| Clio en Afrique | n° 3, automne-hiver 1997-1998 |
A l'orée de notre siècle pourtant, cette ville, dont la croissance organique s'est faite spontanément et sans contrôle des autorités, va changer d'image. Dans un contexte difficile, marqué par l'exode rural --- notamment de populations noires et métisses ---, les épidémies et la crise du logement, une vision victorienne du fait urbain va se développer au Cap.
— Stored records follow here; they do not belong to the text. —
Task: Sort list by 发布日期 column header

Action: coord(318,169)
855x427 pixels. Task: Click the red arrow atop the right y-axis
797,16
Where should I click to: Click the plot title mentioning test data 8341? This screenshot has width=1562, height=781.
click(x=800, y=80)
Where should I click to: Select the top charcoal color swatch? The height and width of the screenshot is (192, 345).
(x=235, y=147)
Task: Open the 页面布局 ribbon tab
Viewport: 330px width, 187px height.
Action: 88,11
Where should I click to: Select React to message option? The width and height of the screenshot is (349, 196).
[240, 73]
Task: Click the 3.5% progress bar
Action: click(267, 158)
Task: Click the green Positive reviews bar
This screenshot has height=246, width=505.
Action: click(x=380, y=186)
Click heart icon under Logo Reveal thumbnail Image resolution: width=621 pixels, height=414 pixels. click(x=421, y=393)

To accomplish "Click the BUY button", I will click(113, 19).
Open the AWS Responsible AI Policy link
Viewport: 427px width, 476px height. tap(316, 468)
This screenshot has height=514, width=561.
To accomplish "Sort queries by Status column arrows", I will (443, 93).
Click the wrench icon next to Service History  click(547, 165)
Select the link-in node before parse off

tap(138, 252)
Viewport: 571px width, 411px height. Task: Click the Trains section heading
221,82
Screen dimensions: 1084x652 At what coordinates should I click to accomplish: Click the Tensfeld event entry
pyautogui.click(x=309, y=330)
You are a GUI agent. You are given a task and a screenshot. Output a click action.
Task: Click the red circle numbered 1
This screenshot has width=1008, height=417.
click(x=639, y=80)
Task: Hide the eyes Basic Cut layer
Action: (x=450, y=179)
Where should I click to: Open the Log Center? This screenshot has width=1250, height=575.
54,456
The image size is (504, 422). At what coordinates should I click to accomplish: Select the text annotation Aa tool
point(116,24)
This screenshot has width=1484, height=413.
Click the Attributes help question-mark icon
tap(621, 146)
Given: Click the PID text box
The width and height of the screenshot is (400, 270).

La ville est désormais vue comme un lieu dangereux, et pour plusieurs raisons. Tout d'abord, elle n'est pas hygiénique : la peste bubonique, la tuberculose, la grippe espagnole tueront des milliers de personnes au début du XXème siècle. Devant l'ampleur de ces épidémies, autorités et bourgeoisie locale prennent peur. On en cherche les causes et, pour cela, on regard vers les pauvres. La corrélation entre pauvreté et épidémie est établie d'emblée : le plus grand nombre de victimes vient des quartiers défavorisés. Ë ce danger épidémiologique s'ajoute un danger moral : la ville corrompt les moeurs pures des campagnards. Enfin, un danger social et politique : la proximité des pauvres inquiète d'autant plus qu'ils possèdent le droit de vote et ont l'indécence d'élire des reprtésentants préchant plus d'égalité sociale. Il s'agit donc pour les élites de parvenir à contrôler la ville, sa croissance et ses pauvres. Au Cap, on donnera d'emblée à cette idéologie un contenu racial : les classes laborieuses et dangereuses sont principalement composées de Noirs et de Métis. Ils sont les premières victimes des épidémies --- ce qui n'est que justice, chuchote-t-on, dans la mesure où ils les provoquent par leur incorrigible saleté. Le " bon sauvage " arrivant de sa campagne est celui qui risque le plus d'être corrompu par la ville : il peut y perdre son " sain respect de l'homme blanc ", voire, de la femme blanche... Enfin, si l'égalité entre Européens est, au moins en principe, acceptée, celle entre les races pose problème aux bourgeois du Cap.
Contrôler cette ville qui a trop grandi est donc assimilé à contrôler la population de couleur que, par sécurité, l'on doit séparer des populations blanches : l'idée de ségrégation fait là son apparition dans la pensée politique sud-africaine, avant de s'inscrire dans l'espace urbain.